Goal Mode is deliberately not just a persistent note in the prompt. It gives the harness a durable outcome, a visible Horizon 0 orientation, a strategy, candidate work, step status, verification evidence, and a completion report. That is the difference between asking an agent for the next step and engineering the loop that keeps taking the next step.
Inferoa At A Glance
Inferoa is a terminal-first harness, but the product surface is not just a shell. It makes long-horizon state visible while the agent works.
Run /goal to start a long-horizon recursive goal. The agent can decompose
work, update steps, attach evidence, reflect between horizons, and avoid
mistaking an empty checklist for a finished goal.
Plan mode turns ambiguous scope into an inspectable decision. A plan can stay in drafting, move to approval, or become executable context without becoming a hard runtime failure.

Autoresearch mode makes the evaluation loop native: define the experiment, run the harness, record failures, patch the implementation, and keep the metric trail inside the same session.

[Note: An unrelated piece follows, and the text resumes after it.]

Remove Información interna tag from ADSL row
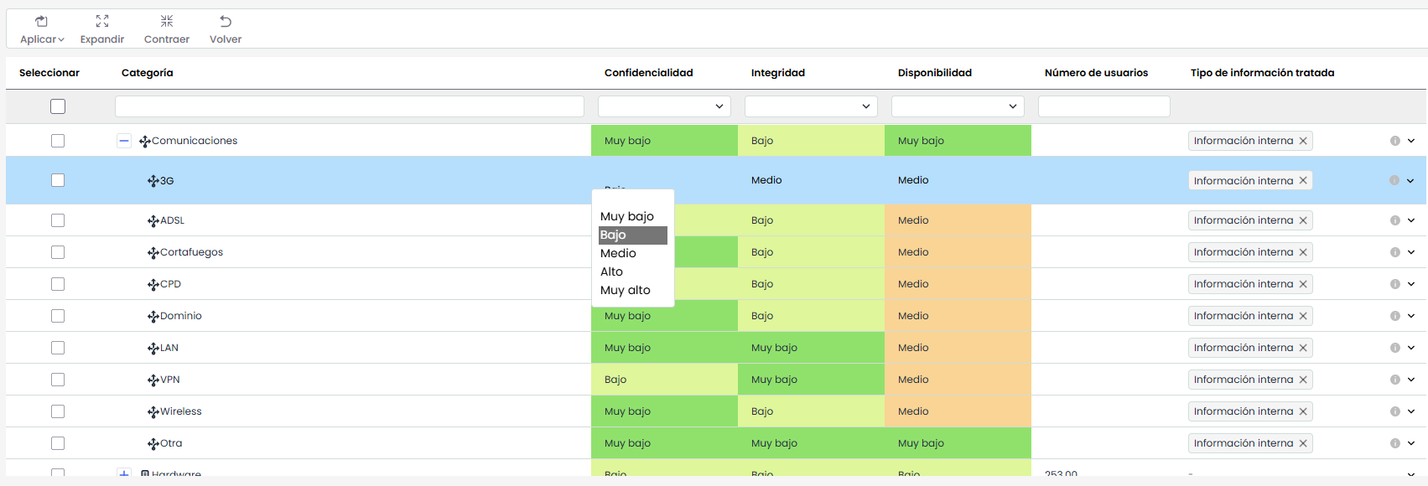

Tokenmaxxing is the savings ledger for prefix-cache reuse, context optimization, RTK tool-output savings, recent turn usage, and model-selection pressure. This is the place to see whether the harness is actually tokenmaxxing the session, not just reporting token usage after the fact.

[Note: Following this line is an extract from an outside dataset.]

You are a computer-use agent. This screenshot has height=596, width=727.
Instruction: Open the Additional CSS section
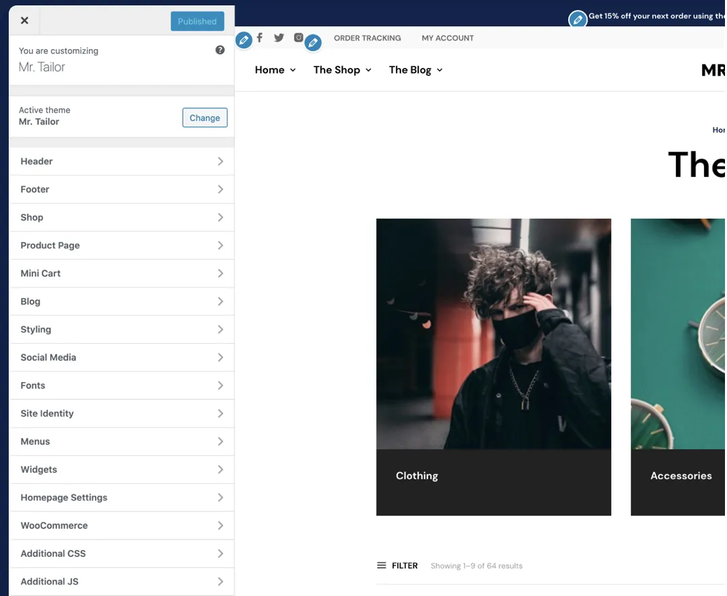[x=122, y=554]
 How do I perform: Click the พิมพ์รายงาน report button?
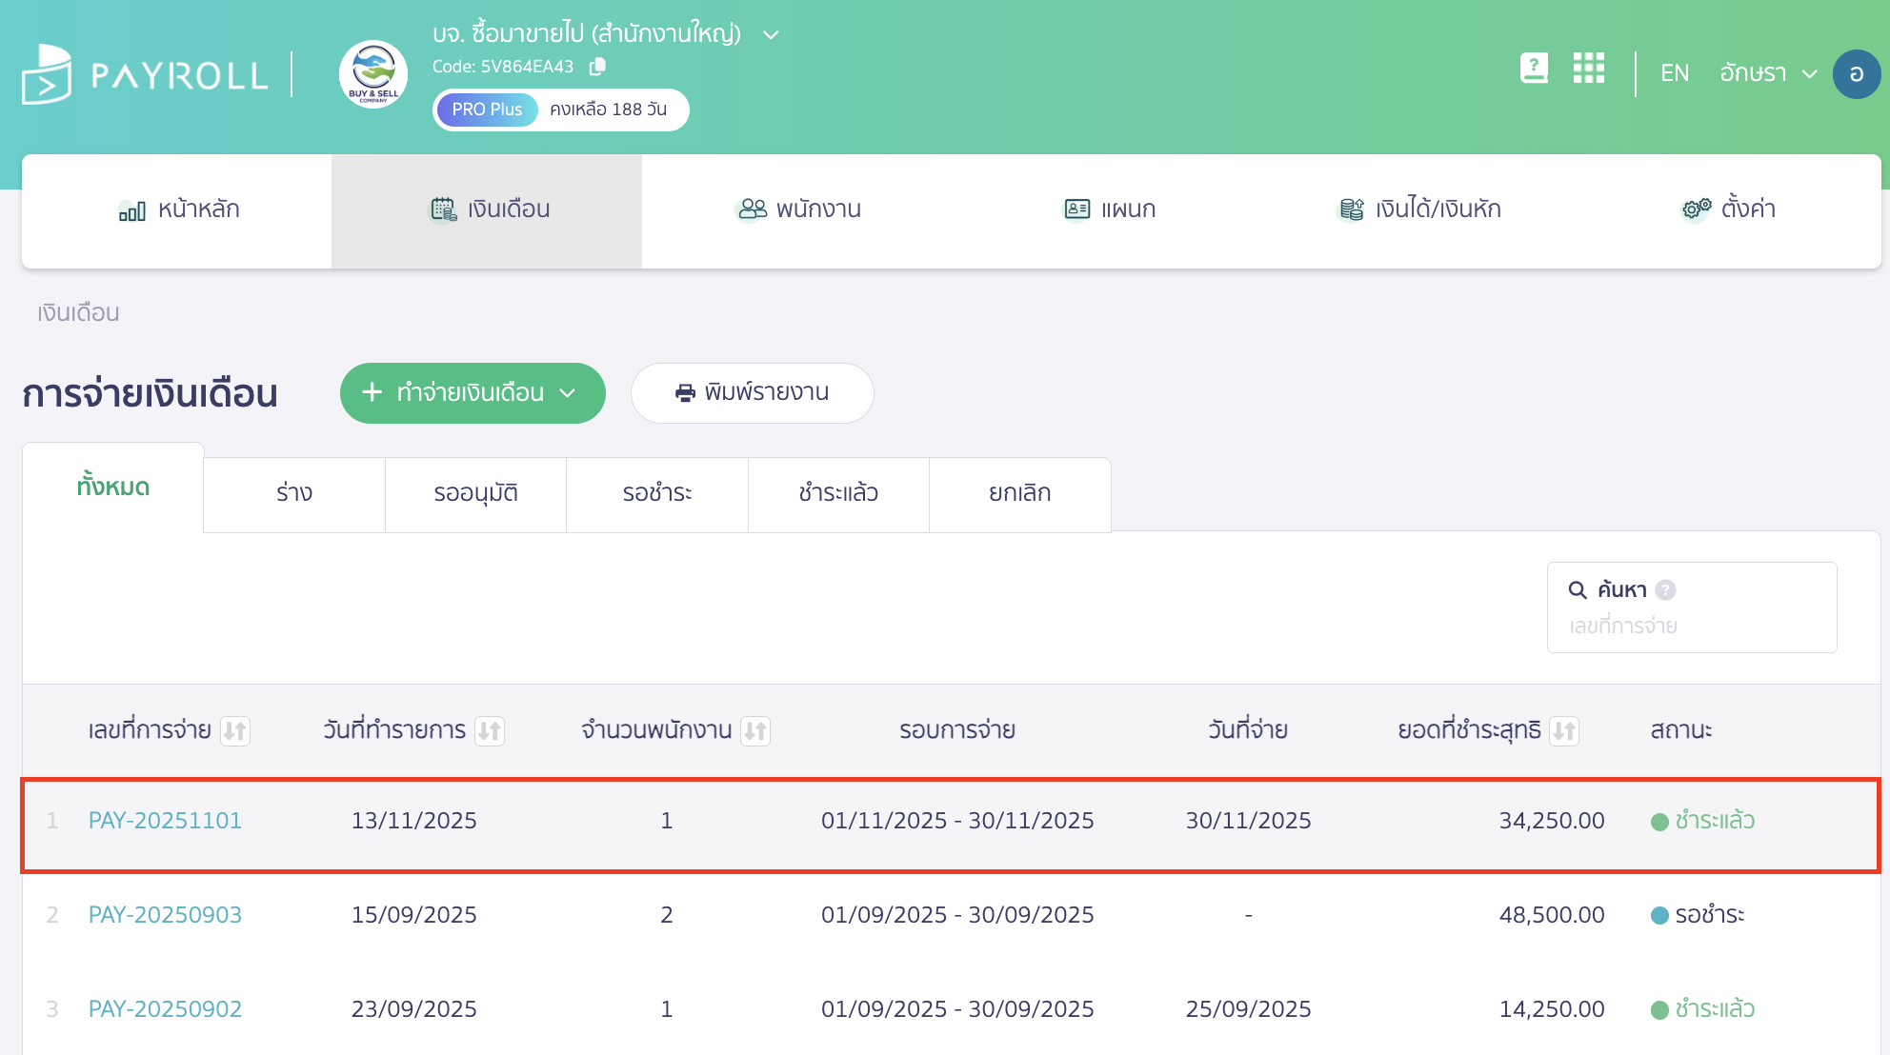click(x=752, y=392)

The core command surface stays small: /goal for durable objectives, /plan
for inspectable scope, /autoresearch for metric-driven iteration, and
/tokenmaxxing for the savings ledger across prefix cache,
CodeGraph and
RTK context savings, recent turn usage, and
model-selection cost pressure.
Proof Of Value
The value story is not one benchmark score. It is whether the tokenmaxxing path stays stable, measurable, and cheaper as the horizon grows. The public eval is deliberately split into measured stress runs and calibrated projections: measured runs check runtime invariants and continuity; projections ask what happens if the measured shape is carried to 1k-10k loops.
Key results:
- Prefix cache and continuity: measured profiles kept one prompt epoch, one tool schema hash, and one cache salt while cache reuse improved after warmup. A 256-turn compression regression preserved continuity markers and archive pointers, and 1k-10k projections were calibrated from measured tail slope instead of claimed as live 10k-request runs.
- CodeGraph context reduction: CodeGraph-style symbol/range selection saved 80.8% of inspected context.
- RTK tool-output reduction: RTK command records saved 61.4% of command-token footprint.
- Routing economics: the Routeworks leaderboard makes the inference-cost tradeoff visible on a log scale. At similar accuracy, routed paths can sit at 1/10 or even 1/100 of a frontier-heavy route's cost.

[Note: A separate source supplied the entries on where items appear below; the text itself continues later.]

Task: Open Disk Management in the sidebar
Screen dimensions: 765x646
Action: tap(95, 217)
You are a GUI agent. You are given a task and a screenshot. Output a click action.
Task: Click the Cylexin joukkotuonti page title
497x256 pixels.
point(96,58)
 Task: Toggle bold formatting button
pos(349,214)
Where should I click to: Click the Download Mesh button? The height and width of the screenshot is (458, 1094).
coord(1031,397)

The exact numbers will move with workload, model pricing, and local RTK command corpus. The direction is the important part: long-horizon agents need a harness that protects stability, preserves continuity through compression, and uses every inference surface available.
Built With The Inference Stack

vLLM Ecosystem
Inferoa starts with the vLLM ecosystem because vLLM exposes the right surfaces: serving behavior, routing, multimodal paths, endpoint signals, and prefix-cache economics.
- vLLM Engine provides high-performance OpenAI-compatible inference and the prefix-cache behavior Inferoa protects across long sessions.
- vLLM Semantic Router brings model routing into the agent loop so routes can respond to cost, safety, privacy, capability, and session pressure.
- vLLM Omni brings image, video, and audio understanding or generation into the same durable agent contract.
Context Optimization
Inferoa also uses the context optimization projects that make long-horizon agent loops practical:
- CodeGraph turns repository context into graph-shaped symbol and range evidence.
- RTK rewrites command-heavy tool output into compact records that preserve evidence while reducing token pressure.
Inferoa is the harness layer above that stack: the place where long-horizon agent behavior and inference behavior meet.
Try It
npm install -g inferoa@dev
inferoa setup
inferoa
The larger goal is simple: agents should not waste the inference stack they are already paying for. Inferoa makes those signals native to the loop.